The resistivity recovery of high purity and carbon doped iron following low temperature electron irradiation

Abstract

High purity iron (residual resistance ratio ∼5000) and similar iron doped with carbon (15 at. ppm and 67 at.ppm) have been irradiated with 3 MeV electrons at low temperatures. The resistivity recovery of these specimens has been investigated in some detail. The results allow the following interpretations: Two recovery stages, Stage I _E (120–140 K) and Stage III (220–278 K), are related to free migration of elementary atomic defects. Other, secondary recovery stages related to long-range defect migration, appeared at 164–185 K, and at 340–360 K, the latter is due to the motion of interstitial carbon atoms. The Stage I _E defect and the Stage III defect, both react with carbon.

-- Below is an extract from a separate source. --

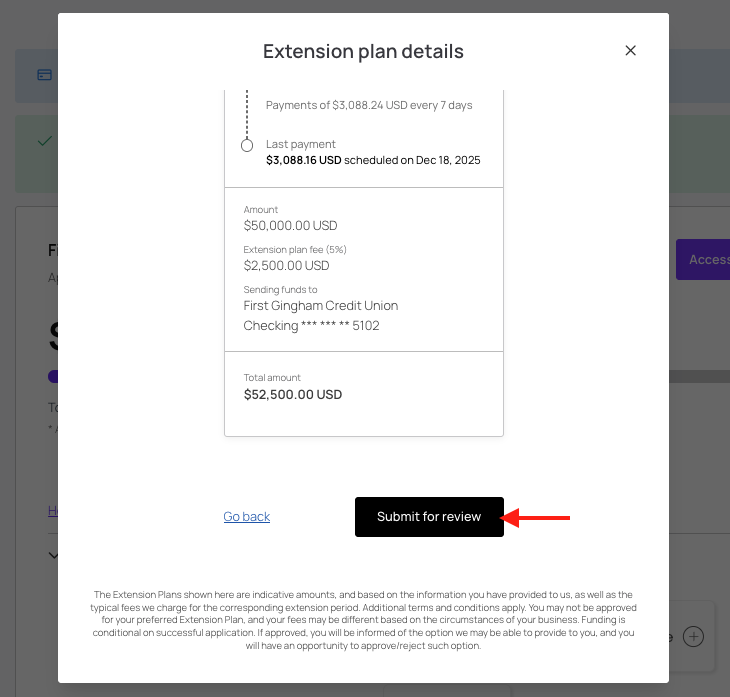The image size is (730, 697).
Task: Click the partially visible purple Access button
Action: [703, 259]
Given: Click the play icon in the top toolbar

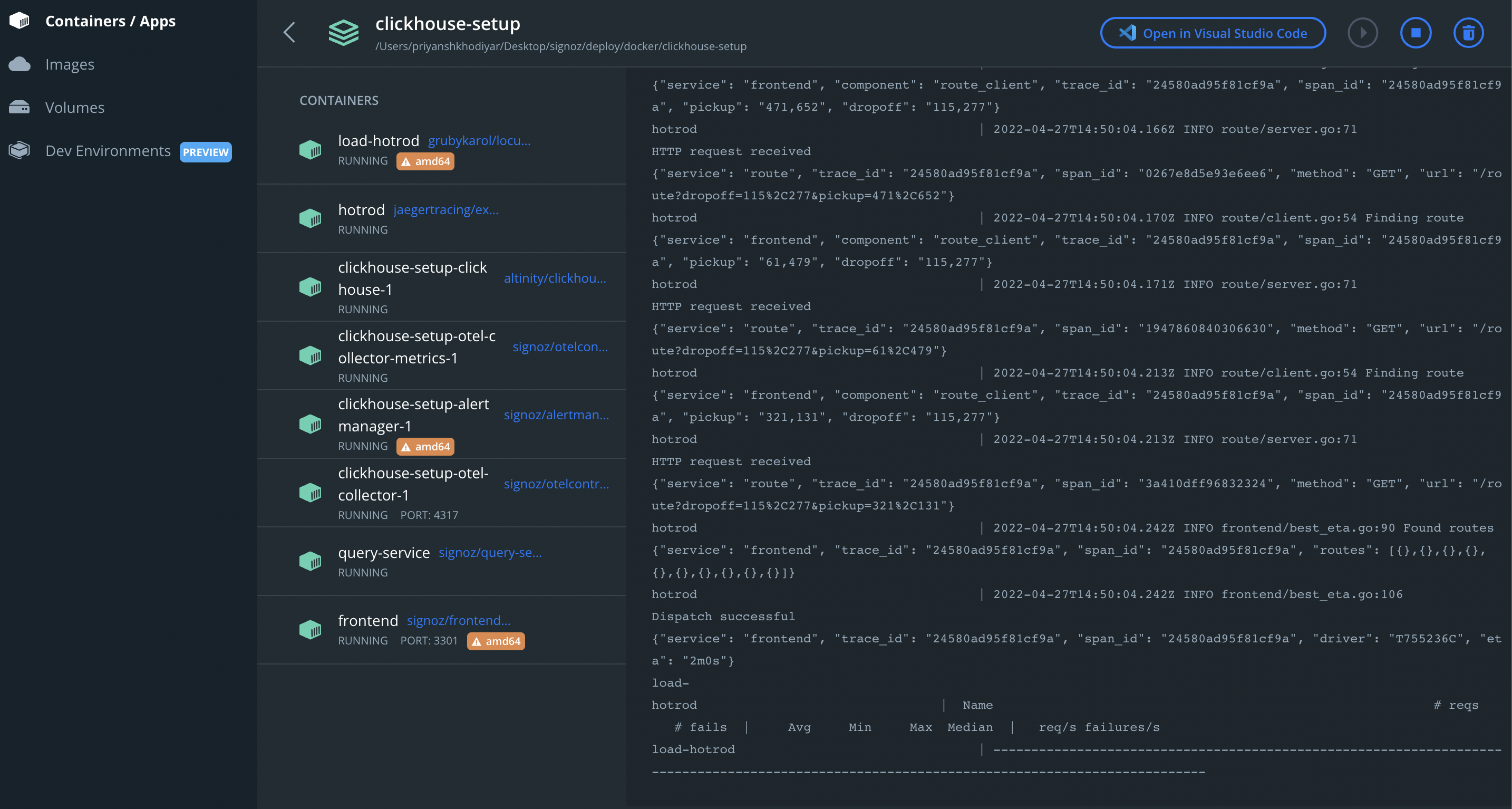Looking at the screenshot, I should [x=1363, y=32].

The binding enthalpy for the I _E defect-carbon complex is 0.11 eV, for the Stage III defect-carbon ∼1.1 eV. The specific defect resistivity of the Stage II defect-carbon complex is distinctly lower than that of the Stage I _E defect-carbon complex. We ascribe the Stage I _E defect as an interstitial atom and the Stage III defect as a monovacancy. The secondary long-range migration at 164–185 K can be explained by the migration of di-interstitials. No support for long-range migration of an elementary atomic defect at 520 K could be obtained. These interpretations are in conflict with predictions, derived from high temperature equilibrium observations. Other informations and possible reasons for these discrepancies are discussed. The clue for the understanding of the defect reactions between 220 K and 560 K in carbon doped iron in terms of vacancy migration at 220 K can be seen in the fact that a monovacancy can attract more than one carbon atom, but will be saturated with a distinct small number (e.g. n=6). This has been also emphasized by other authors. The 3 dominant defect reactions in this temperature range are then: at 220 K the formation of monovacancy-carbon complexes by vacancy migration, at 350 K the formation of multiple carbon-vacancy complexes by carbon migration and at 560 K the break-up of these clusters. If this interpretation is true, this sequence of defect reactions should have a wider range of application for example, interstitial solutes in vanadium, niobium and tantalum.